SUPPLIED MATERIAL:

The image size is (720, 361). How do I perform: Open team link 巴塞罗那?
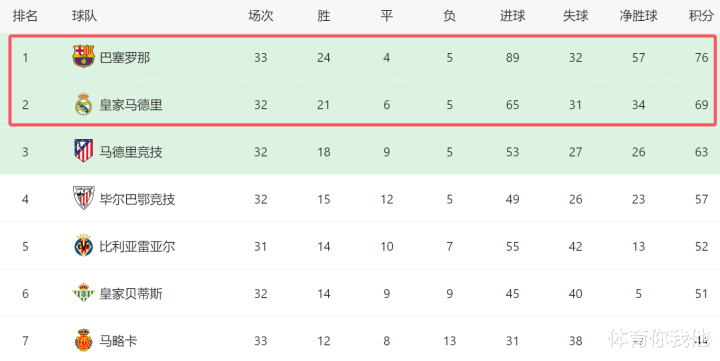tap(125, 57)
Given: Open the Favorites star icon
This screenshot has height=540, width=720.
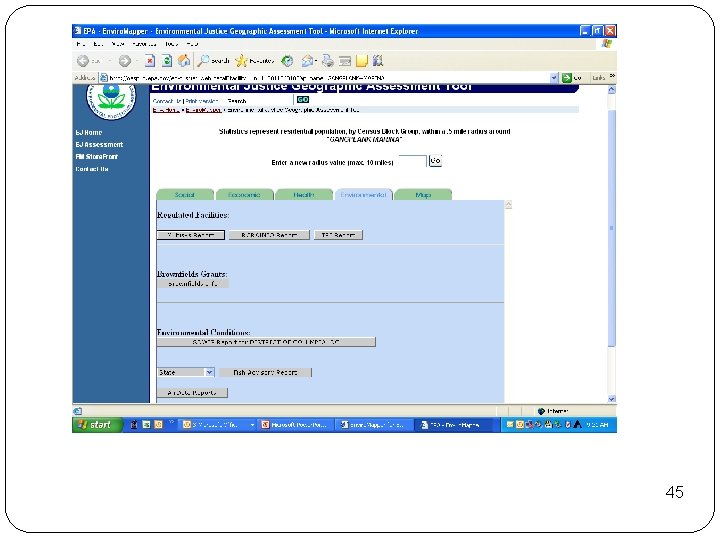Looking at the screenshot, I should [242, 61].
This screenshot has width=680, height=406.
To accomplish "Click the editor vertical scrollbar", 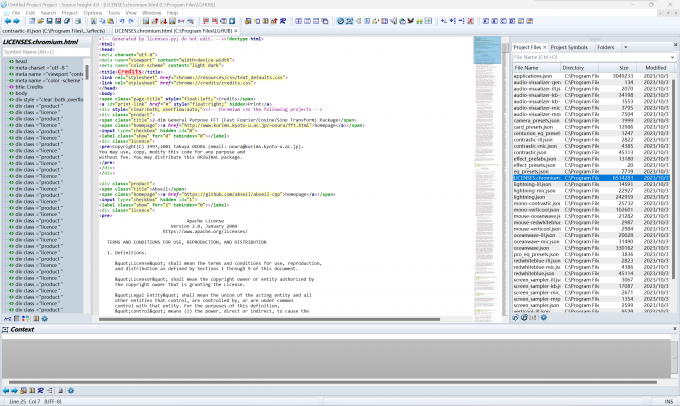I will 503,180.
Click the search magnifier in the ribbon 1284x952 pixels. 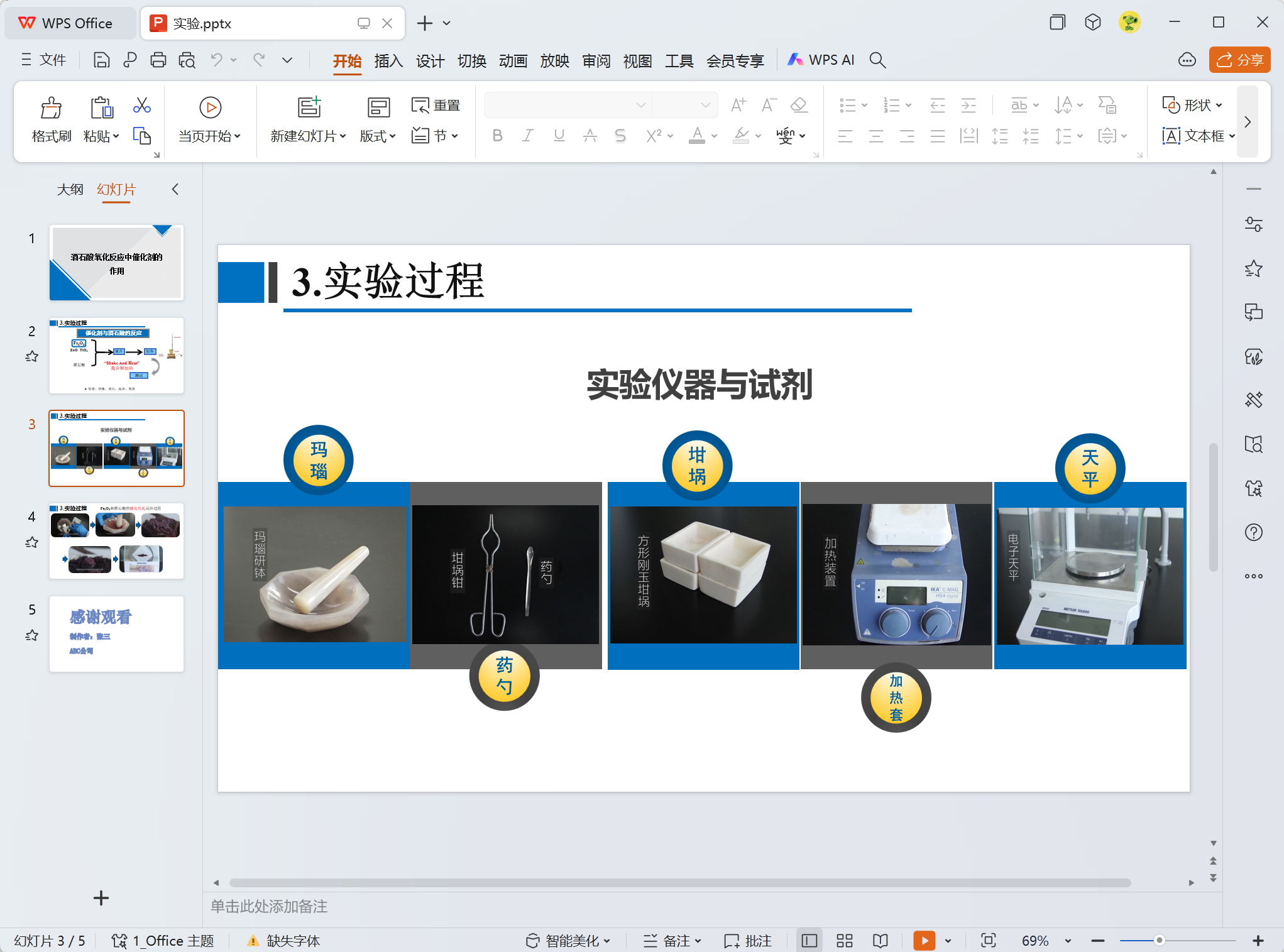878,60
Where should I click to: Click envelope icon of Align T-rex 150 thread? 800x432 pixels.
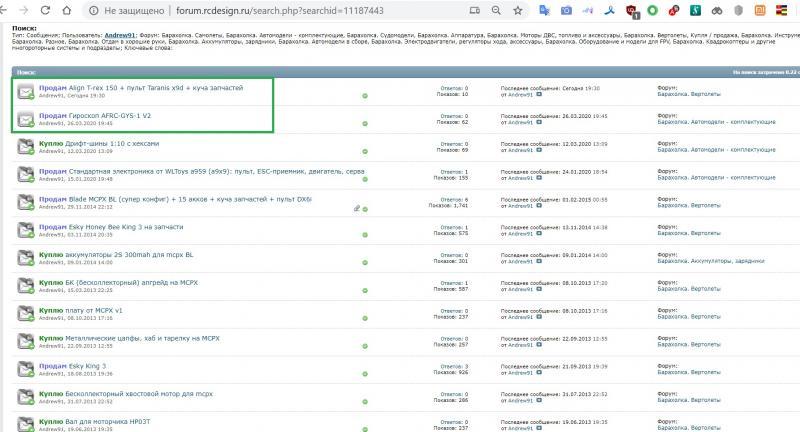[24, 92]
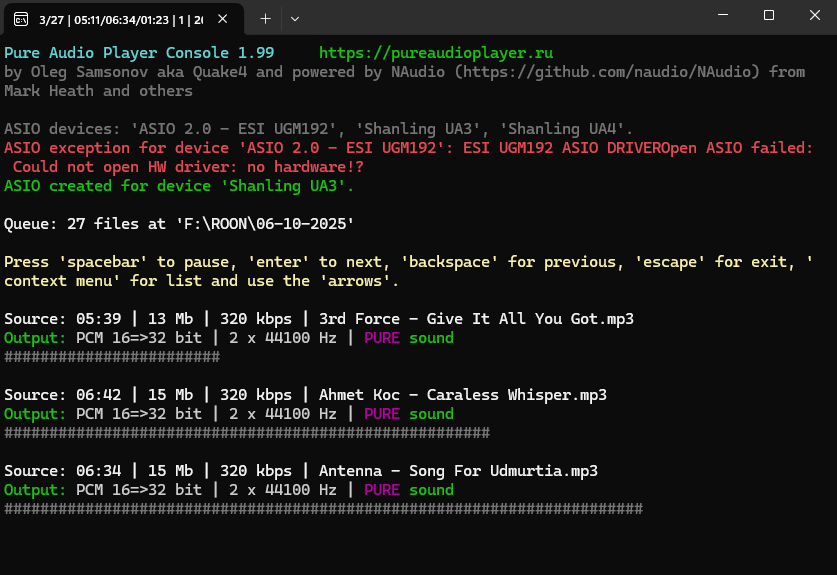Image resolution: width=837 pixels, height=575 pixels.
Task: Open a new tab with plus icon
Action: click(265, 19)
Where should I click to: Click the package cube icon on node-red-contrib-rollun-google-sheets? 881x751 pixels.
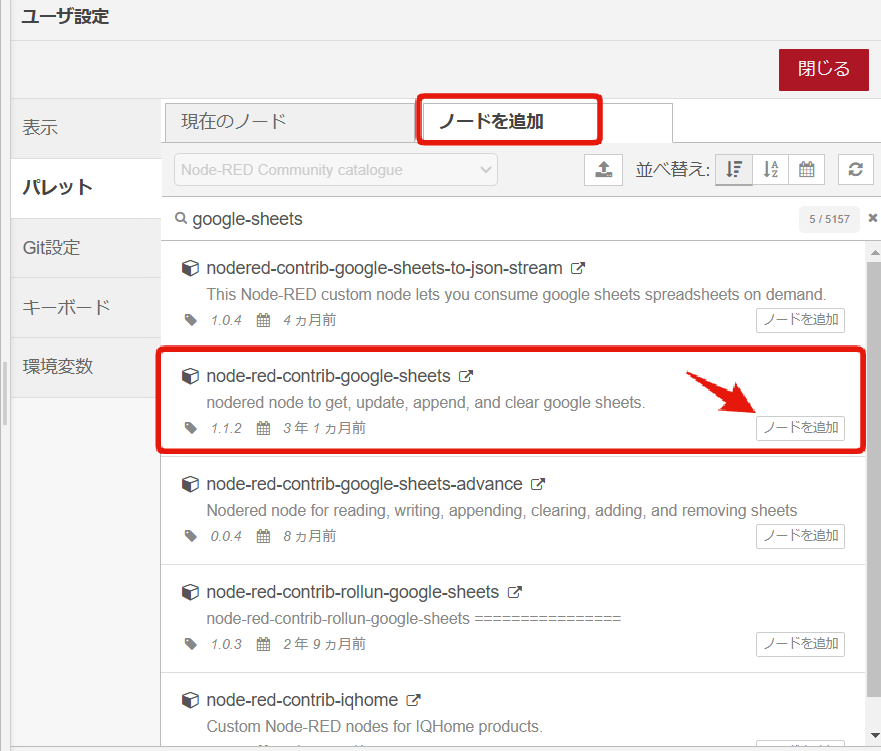tap(190, 592)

THE REQUEST: Which lines of the material contain the word "Where"? List each of them in full.

RESULT FOR THIS TASK:
Where should I click to: Click envelope icon of Align T-rex 150 thread? 800x432 pixels.
Where should I click to: Click the package cube icon on node-red-contrib-rollun-google-sheets? 881x751 pixels.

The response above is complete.